Some friends of mine, founders of Holy Piñata, shared the following discovery with me and in turn I felt it was appropriate to share it with you. Let’s just say it involves a famous native Arizonan artist, a historic building and a large bar tab.
Please enjoy the following…
This past summer, Holy Piñata stumbled upon an unbelievable gem inside an unassuming building in the heart of Downtown Phoenix. It’s something we’ve been meaning to share since our discovery. And granted, it’s not exactly like we recovered the Ark or found a mint condition AT-AT still in its box, but it’s pretty awesome nonetheless. Most importantly, this finding represents something of a coup for Phoenix and the significance of the city’s Downtown, its history, and its sense of place: key commodities for an area in danger of reinventing itself into oblivion. So enough with the buildup — here’s how it went down.
Ever-curious about a perpetually vacant building on the corner of Roosevelt St. and Third St. (an edifice, incidentally, smack in the middle of Holy Piñata headquarters and a few of our watering holes of choice), Danny and I booked an appointment with the landlords to check out the innards of a place we had long admired exclusively from the outside. Upon entering that dim brick building that hot afternoon, our eyeballs just about fell out of our skulls. Pristinely displayed along the building’s interior eastern wall is an enormous mural (10 feet by 40 feet, let’s say) by renowned artist Ted DeGrazia. The piece features a dozen or so indigenous people in varying poses in DeGrazia’s signature seafoam green and rusty brown palette.
Needless to say, it was pretty wild to see a museum-worthy work of art amid small piles of rubbish and cheap dinette chairs. And sure, it’s not like DeGrazia is a household name, but for those who grew up in Arizona, his ghostly depictions of Southwestern life are as much entwined with our conception of the Union’s 48th state as chimichangas, Soleri bells, or Wallace and Ladmo. According to the building’s owners, meanwhile, DeGrazia painted the mural as compensation for an outstanding bar tab back when the place served as a tavern. You can’t make that stuff up.

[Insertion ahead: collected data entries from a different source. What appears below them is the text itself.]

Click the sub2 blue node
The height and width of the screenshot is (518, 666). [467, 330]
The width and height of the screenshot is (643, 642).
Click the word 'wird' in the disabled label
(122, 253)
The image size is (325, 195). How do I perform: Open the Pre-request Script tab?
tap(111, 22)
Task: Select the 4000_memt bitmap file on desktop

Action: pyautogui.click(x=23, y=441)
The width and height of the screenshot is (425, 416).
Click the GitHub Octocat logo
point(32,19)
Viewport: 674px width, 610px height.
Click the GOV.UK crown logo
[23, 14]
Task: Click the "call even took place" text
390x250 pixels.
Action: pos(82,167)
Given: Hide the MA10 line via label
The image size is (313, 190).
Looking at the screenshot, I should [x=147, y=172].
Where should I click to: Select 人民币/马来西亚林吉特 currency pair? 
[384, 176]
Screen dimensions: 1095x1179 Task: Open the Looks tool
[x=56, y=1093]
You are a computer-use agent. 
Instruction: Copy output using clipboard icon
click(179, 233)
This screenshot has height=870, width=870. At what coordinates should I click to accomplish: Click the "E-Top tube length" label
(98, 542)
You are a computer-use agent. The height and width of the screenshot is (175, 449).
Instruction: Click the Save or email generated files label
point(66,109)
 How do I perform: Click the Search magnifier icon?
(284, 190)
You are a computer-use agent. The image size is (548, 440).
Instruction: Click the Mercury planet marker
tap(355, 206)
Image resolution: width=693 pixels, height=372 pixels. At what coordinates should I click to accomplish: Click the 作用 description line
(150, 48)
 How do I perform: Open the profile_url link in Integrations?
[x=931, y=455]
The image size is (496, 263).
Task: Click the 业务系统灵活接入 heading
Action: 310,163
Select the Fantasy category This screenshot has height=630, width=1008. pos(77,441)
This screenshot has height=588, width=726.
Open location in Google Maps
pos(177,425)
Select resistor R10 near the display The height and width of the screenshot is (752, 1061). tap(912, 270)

And aside from being, arguably, Arizona’s most famous artist (and one of America’s most reproduced illustrators), DeGrazia was a pretty cool character to boot. An original Italian cowboy (born in Morenci, Ariz., to old country parents), DeGrazia burned 100 of his own paintings in 1976 to protest inheritance taxes.
OK fine, so what? What’s this mural got to do with me? Well, it’s hoped that our community — the Holy Piñata community – can throw its weight into seeing that this work of art gets preserved or recognized in some fashion. This building, after all (still prominently featuring a For Rent sign), could get snatched up tomorrow. Who knows — the new tenants, unaware or uncaring — could paint over the mural, bust out the wall, sand blast it. And with that, say goodbye to a one-of-kind piece by an acclaimed and very deceased artist. (On the flipside, the Subway menu board will look just smashing.) At the least, we’d like to generate awareness of the cultural and historical significance of DeGrazia’s presence in Downtown Phoenix. It requires absolutely no money to save this mural, no real effort either — just awareness. If there are any lawyers out there, interior designers, artists, preservationists, or anyone who cares about Phoenix history, we encourage you to get the word out, and possibly put in a call or an e-mail to the Phoenix Historic Preservation Office. You can contact that agency here — http://phoenix.gov/HISTORIC/index.html. Or feel free to inform the folks at DeGrazia’s Gallery In the Sun in Tucson — http://degrazia.org/Splash.aspx
Finally, we’d like to add this isn’t some battle between landlords and the community befitting an after-school special. By every measure the key holders of this property appreciated the mural. We just can’t speak for their motivation to preserve it, particularly in this economy. Hopefully they’ll stipulate in their lease that the mural mustn’t be altered or destroyed. We certainly hope so.